Quelles sont les données que gèrent les boutiquiers?
Il y a les données que le boutiquier partage de manière volontaire.Ce sera par exemple un besoin de tant de cartons de savons ou de sacs de riz. C’est une « market place » sur laquelle ils inscrivent leurs commandes afin de faciliter aux fournisseurs la programmation de tournées plus efficaces. Le deuxième type de données recueillies, c’est lorsque le commerçant a besoin d’un crédit. Cette population a malheureusement un très faible accès au financement même si beaucoup d’entre eux sont solvables mais ne le savent pas. On leur permet d’avoir à disposition des sources d’information qu’ils pourront volontairement partager avec leurs banques pour solliciter un financement. C’est globalement les deux types de data générés par la boutique.
Pourquoi avoir choisi en premier le Sénégal?
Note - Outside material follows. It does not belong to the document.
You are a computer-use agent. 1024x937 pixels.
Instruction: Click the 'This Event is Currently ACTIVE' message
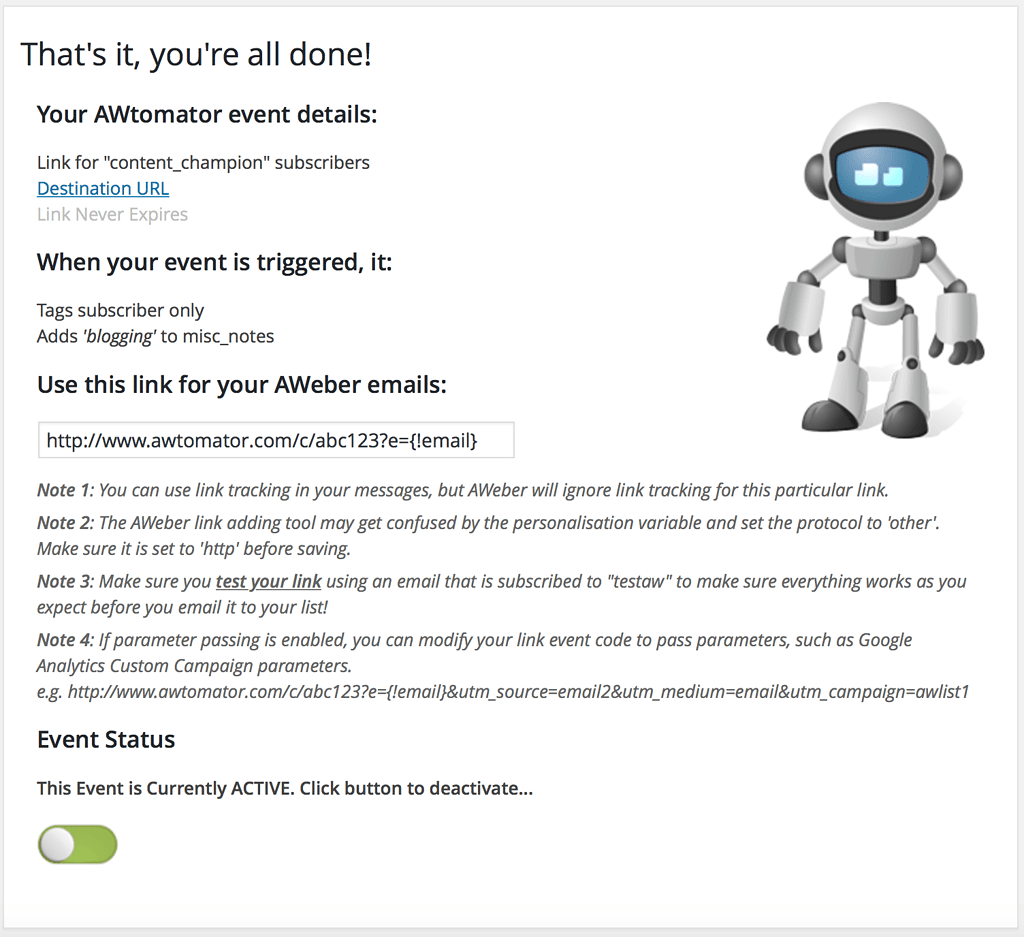pyautogui.click(x=285, y=788)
C’est une belle plateforme pour les pays de la région. Géographiquement, le pays est assez proche de l’Algérie. Il y a cinq vols par semaine entre Alger et Dakar. La direction « Mobile Money » de la Société Générale est par ailleurs implantée dans la capitale sénégalaise. On a par aussi pu compter sur un espace de d’innovation qui est le Jokko Lab en partenariat avec le Lab Innovation Afrique. Ils nous ont beaucoup aidés à nous installer.
Est ce que votre exemple a donné des idées à d’autres start-up algériennes pour aller à l’international?
Aujourd’hui, j’ai un peu la casquette de « l’Africain » des start-up algériennes. Quelques unes sont déjà parties à l’assaut du marché africain. ll y a cependant beaucoup d’entreprises qui veulent se structurer pour aller aborder ces marchés.
Quelles sont les perspectives de développement de Coofa?
On est en train de finaliser une levée de fonds.L’objectif est de continuer à capitaliser sur les deux premiers pays avec une priorité pour l’Algérie. L’idée est de trouver rapidement des partenaires pour se déployer en Afrique.Et pourquoi pas viser dans un second temps l’Asie parce que dans certains pays, comme en Amérique latine, ils ont ce souci de fragmentation du réseau de distribution qui créent des surcoûts dans la logistique.